Given passage:
================================

By Charlotte Webster–
A new petition to boycott energy bill payments is gathering pace in the U.K, in the wake of a forthcoming 80% price hike.
The grassroots Don’t Pay movement is aiming to amass 1 million supporters who will cancel their direct debit payments to energy companies by Oct. 1, when household bills are set to skyrocket.
Only last Friday, Britain’s energy regulator announced it will raise its main cap on consumer energy bills to an average £3,549 from £1,971 a year, as campaign groups, think tanks and politicians call on the government to tackle a cost-of-living- crisis.
The increase comes as Ofgem’s CEO warns of the hardship energy prices will cause this winter and urges the incoming Prime Minister and new cabinet to provide an additional and urgent response to continued surging energy prices. Low gas storage levels and a drop in pipeline imports from Russia following its invasion of Ukraine has also inflated electricity prices.
Campaign organizers say supporters will enact their pledge if a total of 1 million signatures are amassed before the October deadline.
The Uk government has condemned the movement as irresponsible, warning that it could cost consumers even more money in late payments. The new price cap level is based on a transparent methodology and calculations by Ofgem. The data is published on the Default tariff cap level: 1 October 2022 to 31 December 2022 publication.
The price cap limits the standard charge energy suppliers bill domestic customers for their combined electricity and gas bill in England, Scotland and Wales, but is recalculated by Ofgem throughout the year to reflect wholesale market prices and other industry costs.
The cap does not apply in Northern Ireland, given the flexibility suppliers have to increase prices at any point after getting approval from a different regulator. The increase reflects the continued rise in global wholesale gas prices, which began to surge as the world unlocked from the Covid pandemic and have been driven still higher to record levels by Russia slowly switching off gas supplies to Europe.
The price cap reflects a ceiling per unit price on energy costs to buy energy on the wholesale market and supply it to our homes. It also sets a strict and modest profit rate that suppliers can make from domestic energy sales. However, unlike energy producers and extractors, most domestic suppliers are currently not making a profit
Earlier this month, Ofgem announced plans to recalculate the cap every three months rather than every six months to reflect current market volatility.
Consultancy Cornwall Insight have predicted the cap could rise to £4,649.72 in the first quarter of 2023 and to £5,341.08 in the second quarter before coming down slightly to £4,767.97 in the third quarter.
In July, the government announced it would pay a £400 grant to all households over six months from October to help with bills, with an additional £650 one-off payment going to 8 million vulnerable households. Some suppliers have also announced support packages for customers.

================================

Supplied material:
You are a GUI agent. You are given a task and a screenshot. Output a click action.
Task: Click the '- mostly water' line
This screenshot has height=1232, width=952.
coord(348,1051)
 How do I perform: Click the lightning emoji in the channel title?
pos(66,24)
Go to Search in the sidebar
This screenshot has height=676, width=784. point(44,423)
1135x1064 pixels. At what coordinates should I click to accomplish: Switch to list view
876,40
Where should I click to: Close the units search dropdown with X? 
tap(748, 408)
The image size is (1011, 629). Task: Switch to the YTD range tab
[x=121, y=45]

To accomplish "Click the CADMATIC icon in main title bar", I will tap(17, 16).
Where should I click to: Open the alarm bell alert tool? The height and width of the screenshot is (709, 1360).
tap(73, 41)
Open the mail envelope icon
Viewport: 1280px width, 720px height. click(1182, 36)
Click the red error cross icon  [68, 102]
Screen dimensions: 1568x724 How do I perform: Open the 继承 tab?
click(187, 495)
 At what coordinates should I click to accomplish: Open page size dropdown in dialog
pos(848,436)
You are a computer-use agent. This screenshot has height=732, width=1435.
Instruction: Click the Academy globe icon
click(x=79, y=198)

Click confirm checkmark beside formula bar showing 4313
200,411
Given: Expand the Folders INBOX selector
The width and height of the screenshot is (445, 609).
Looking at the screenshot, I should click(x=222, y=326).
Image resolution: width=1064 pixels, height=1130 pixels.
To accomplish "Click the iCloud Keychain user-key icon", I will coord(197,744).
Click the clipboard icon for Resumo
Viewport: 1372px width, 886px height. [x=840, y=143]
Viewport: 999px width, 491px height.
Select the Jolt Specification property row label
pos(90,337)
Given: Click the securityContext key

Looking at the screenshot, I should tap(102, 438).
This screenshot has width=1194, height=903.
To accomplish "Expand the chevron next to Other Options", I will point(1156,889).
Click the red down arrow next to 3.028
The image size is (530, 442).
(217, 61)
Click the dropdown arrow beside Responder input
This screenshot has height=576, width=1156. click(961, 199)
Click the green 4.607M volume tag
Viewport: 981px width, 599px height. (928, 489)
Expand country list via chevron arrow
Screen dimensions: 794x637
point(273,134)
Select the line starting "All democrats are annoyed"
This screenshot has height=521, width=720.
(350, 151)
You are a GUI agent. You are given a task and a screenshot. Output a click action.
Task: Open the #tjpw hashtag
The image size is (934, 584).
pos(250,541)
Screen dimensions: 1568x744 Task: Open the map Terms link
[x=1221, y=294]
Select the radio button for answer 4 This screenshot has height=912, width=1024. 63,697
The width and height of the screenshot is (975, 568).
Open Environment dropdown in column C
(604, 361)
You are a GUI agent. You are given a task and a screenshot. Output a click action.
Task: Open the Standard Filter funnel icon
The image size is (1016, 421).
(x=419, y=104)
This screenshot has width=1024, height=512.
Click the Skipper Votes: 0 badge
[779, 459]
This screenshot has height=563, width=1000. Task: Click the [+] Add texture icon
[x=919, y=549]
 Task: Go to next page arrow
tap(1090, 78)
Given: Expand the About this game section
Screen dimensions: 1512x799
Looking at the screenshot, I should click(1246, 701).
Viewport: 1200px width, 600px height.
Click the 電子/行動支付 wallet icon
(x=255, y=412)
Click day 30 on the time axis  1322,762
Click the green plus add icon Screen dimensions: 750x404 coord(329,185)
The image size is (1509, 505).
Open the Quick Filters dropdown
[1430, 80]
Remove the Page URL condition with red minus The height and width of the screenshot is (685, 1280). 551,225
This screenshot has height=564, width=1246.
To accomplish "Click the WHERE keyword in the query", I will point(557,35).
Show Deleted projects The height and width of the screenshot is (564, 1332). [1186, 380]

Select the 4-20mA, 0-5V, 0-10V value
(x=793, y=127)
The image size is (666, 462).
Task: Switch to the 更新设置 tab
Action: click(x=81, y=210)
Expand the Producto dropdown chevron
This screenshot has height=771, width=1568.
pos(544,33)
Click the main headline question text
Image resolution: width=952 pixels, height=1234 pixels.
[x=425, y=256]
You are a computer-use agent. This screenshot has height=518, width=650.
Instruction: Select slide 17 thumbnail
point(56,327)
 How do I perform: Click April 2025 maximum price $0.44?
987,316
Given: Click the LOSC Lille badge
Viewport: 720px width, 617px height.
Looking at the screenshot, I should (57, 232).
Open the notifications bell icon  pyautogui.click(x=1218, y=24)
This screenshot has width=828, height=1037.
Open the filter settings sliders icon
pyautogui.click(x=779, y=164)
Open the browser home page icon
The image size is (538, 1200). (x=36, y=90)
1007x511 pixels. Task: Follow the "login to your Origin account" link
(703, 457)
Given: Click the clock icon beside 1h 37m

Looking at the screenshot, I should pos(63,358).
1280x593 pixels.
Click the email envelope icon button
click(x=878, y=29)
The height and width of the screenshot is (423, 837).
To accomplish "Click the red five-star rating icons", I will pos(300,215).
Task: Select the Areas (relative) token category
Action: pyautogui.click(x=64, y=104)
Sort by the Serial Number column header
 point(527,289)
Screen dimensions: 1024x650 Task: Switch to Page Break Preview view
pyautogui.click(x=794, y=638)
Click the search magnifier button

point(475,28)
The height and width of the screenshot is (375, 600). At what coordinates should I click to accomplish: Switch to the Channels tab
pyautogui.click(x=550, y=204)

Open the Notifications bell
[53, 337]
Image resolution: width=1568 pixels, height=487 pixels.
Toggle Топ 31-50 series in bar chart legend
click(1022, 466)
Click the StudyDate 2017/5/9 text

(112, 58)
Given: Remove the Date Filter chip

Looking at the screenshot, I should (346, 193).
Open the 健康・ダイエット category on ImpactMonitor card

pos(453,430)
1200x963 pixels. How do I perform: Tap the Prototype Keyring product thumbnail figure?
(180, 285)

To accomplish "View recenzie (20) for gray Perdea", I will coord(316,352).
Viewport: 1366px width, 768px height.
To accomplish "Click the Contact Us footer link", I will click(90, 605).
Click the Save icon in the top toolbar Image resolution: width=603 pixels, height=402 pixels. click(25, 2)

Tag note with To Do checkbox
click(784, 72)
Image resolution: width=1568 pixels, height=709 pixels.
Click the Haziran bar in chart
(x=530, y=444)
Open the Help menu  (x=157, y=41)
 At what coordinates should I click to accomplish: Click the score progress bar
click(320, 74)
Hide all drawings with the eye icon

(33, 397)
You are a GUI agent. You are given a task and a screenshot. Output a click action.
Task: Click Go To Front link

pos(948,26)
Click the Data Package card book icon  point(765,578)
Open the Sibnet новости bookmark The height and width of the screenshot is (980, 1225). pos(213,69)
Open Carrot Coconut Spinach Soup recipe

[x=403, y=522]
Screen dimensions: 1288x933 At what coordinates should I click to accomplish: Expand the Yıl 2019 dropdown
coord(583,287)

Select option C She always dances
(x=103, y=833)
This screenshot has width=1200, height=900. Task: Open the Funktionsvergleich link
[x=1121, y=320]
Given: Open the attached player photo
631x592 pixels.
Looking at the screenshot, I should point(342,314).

================================

Exercise goal:
Please continue the article about the U.K. energy price cap and the Don't Pay boycott, picking up after its final sentence.

Answer box:
The idea has faced wide criticism for failing to address the scale of the problem, which has been compared with the Covid-19 pandemic and the 2008 financial crash in terms of its impact on the population.
“A catastrophe is coming this winter as soaring energy bills risk causing serious physical and financial damage to families across Britain,” said Jonny Marshall, senior economist at the Resolution Foundation think tank, ahead of the announcement.
“We are on course for thousands to see their energy cut off entirely, while millions will be unable to pay bills and build up unmanageable arrears.”
Several strategies for tackling the crisis have been put forward by politicians, consultancies and suppliers themselves.
New prime minister, Liz Truss, has spoken of the need to provide additional support for households and businesses but said no decision will be made until the new prime minister is elected on Sept. 5.
Truss plans to use tax cuts to reduce pressure on households, reversing the recent increase in national insurance tax and suspending the green energy levy on bills.
Freezing the price cap at its current lower level is one of the options available to policy makers, but energy suppliers believe it will need to be financed through a government-overseen funding package in order to prevent destabilization of the industry.
Scotland’s first minister Nicola Sturgeon recently tweeted: “This rise must be cancelled, with the UK gov and energy companies then agreeing a package to fund the cost of a freeze over a longer period, coupled with fundamental reform of the energy market.”
Jonathan Brearley, chief executive of Ofgem, said any response needed to “match the scale of the crisis we have before us” and involve the regulator, government, industry, NGOs and consumers working together.
“We know the massive impact this price cap increase will have on households across Britain and the difficult decisions consumers will now have to make,” Brearley said.
“The Government support package is delivering help right now, but it’s clear the new prime minister will need to act further to tackle the impact of the price rises that are coming in October and next year.
“We are working with ministers, consumer groups and industry on a set of options for the incoming prime minister that will require urgent action.”
“The new prime minister will need to think the unthinkable in terms of the policies needed to get sufficient support to where it’s needed most,” said the Resolution Foundation’s Marshall.
“An innovative social tariff could provide broader targeted support but involves huge delivery challenges, while freezing the price cap gives too much away to those least in need. This problem could be overcome with a solidary tax on high earners – an unthinkable policy in the context of the leadership debates, but a practical solution to the reality facing families this winter.”